>> start

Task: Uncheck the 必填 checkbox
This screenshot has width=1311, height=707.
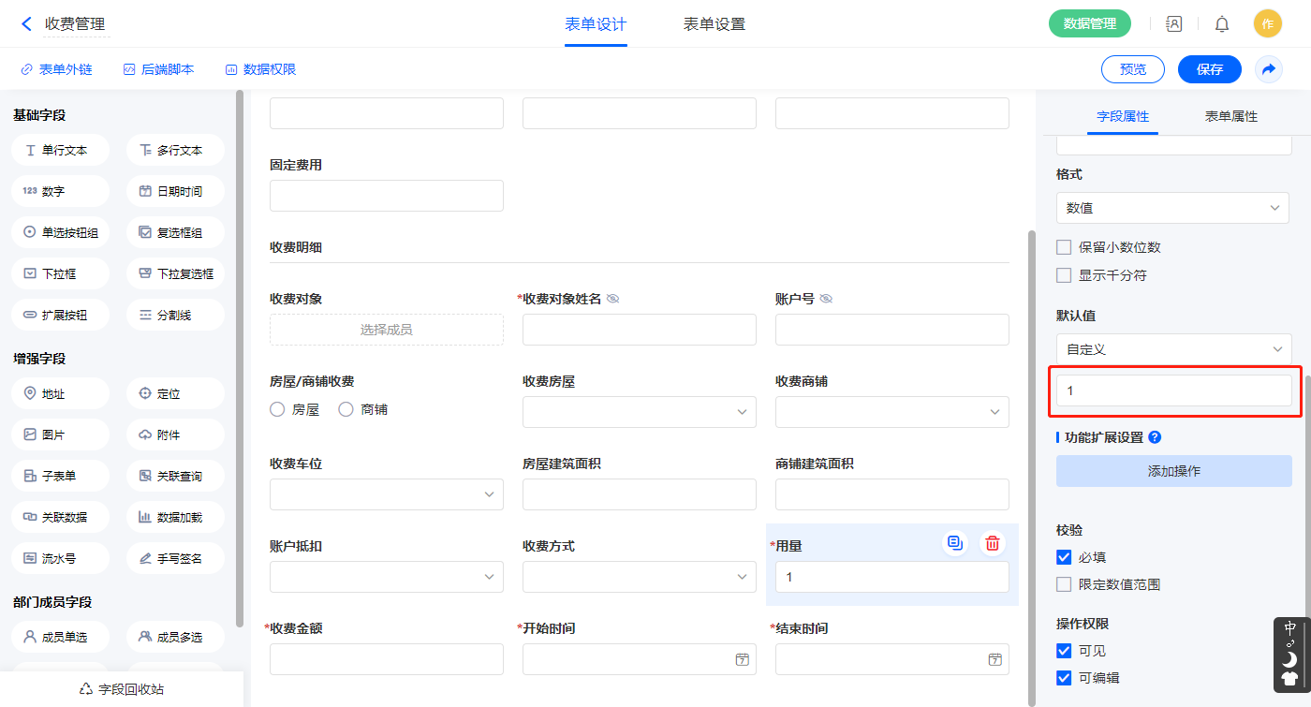Action: (x=1064, y=557)
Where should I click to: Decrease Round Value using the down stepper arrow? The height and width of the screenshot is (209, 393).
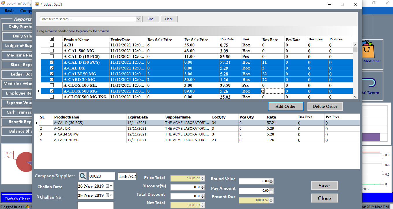coord(271,182)
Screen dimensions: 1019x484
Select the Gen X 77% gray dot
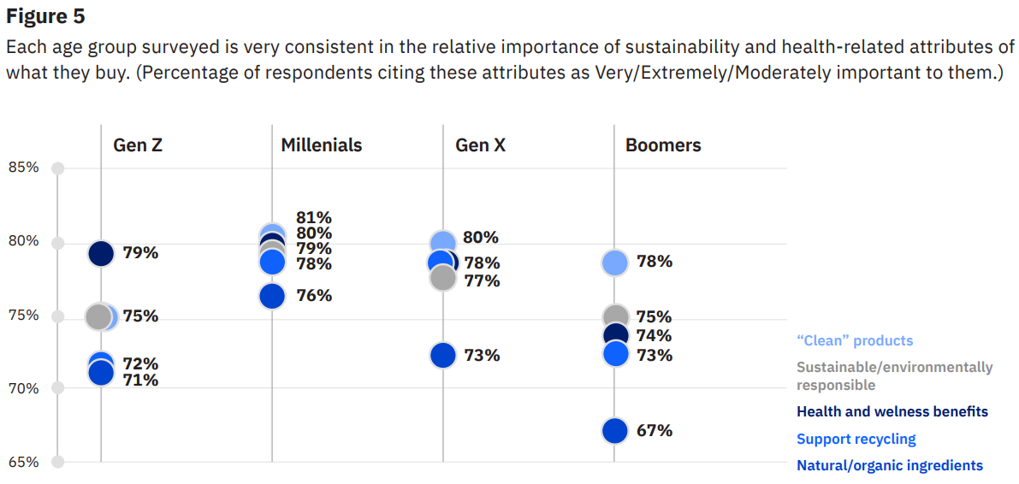pyautogui.click(x=442, y=278)
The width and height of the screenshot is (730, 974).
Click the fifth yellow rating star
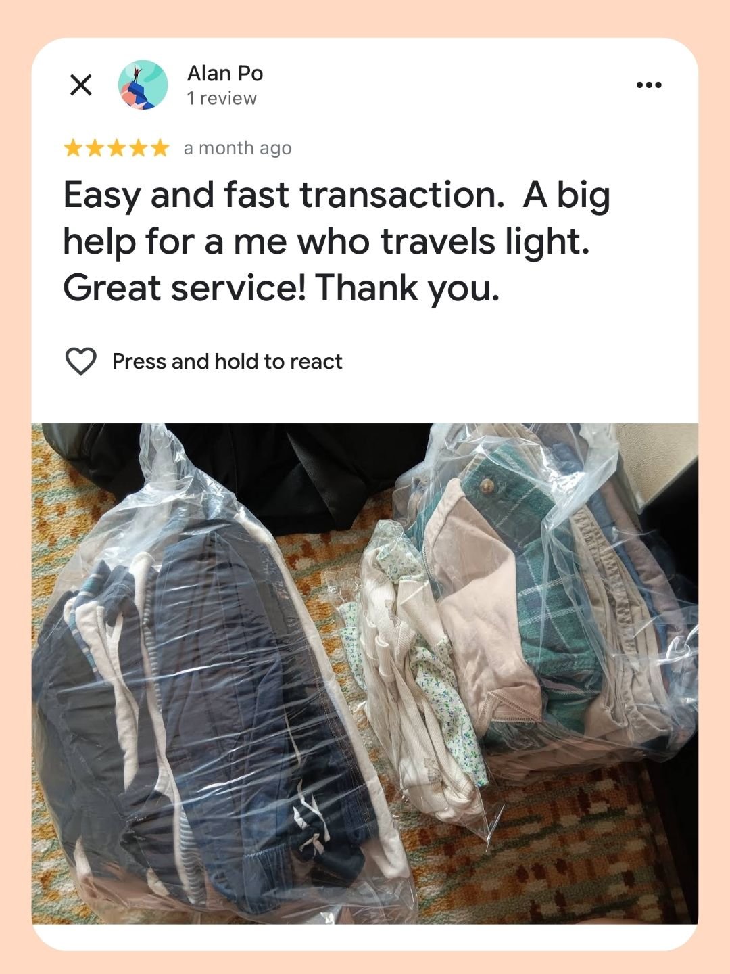[x=160, y=148]
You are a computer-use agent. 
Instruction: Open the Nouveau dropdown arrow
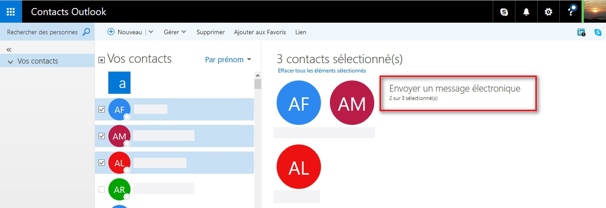click(151, 32)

>> end

— OBJECTIVE —
Count the rows above that contain the string "width", and state only that number.

— ANSWER FOR THIS EXERCISE —
3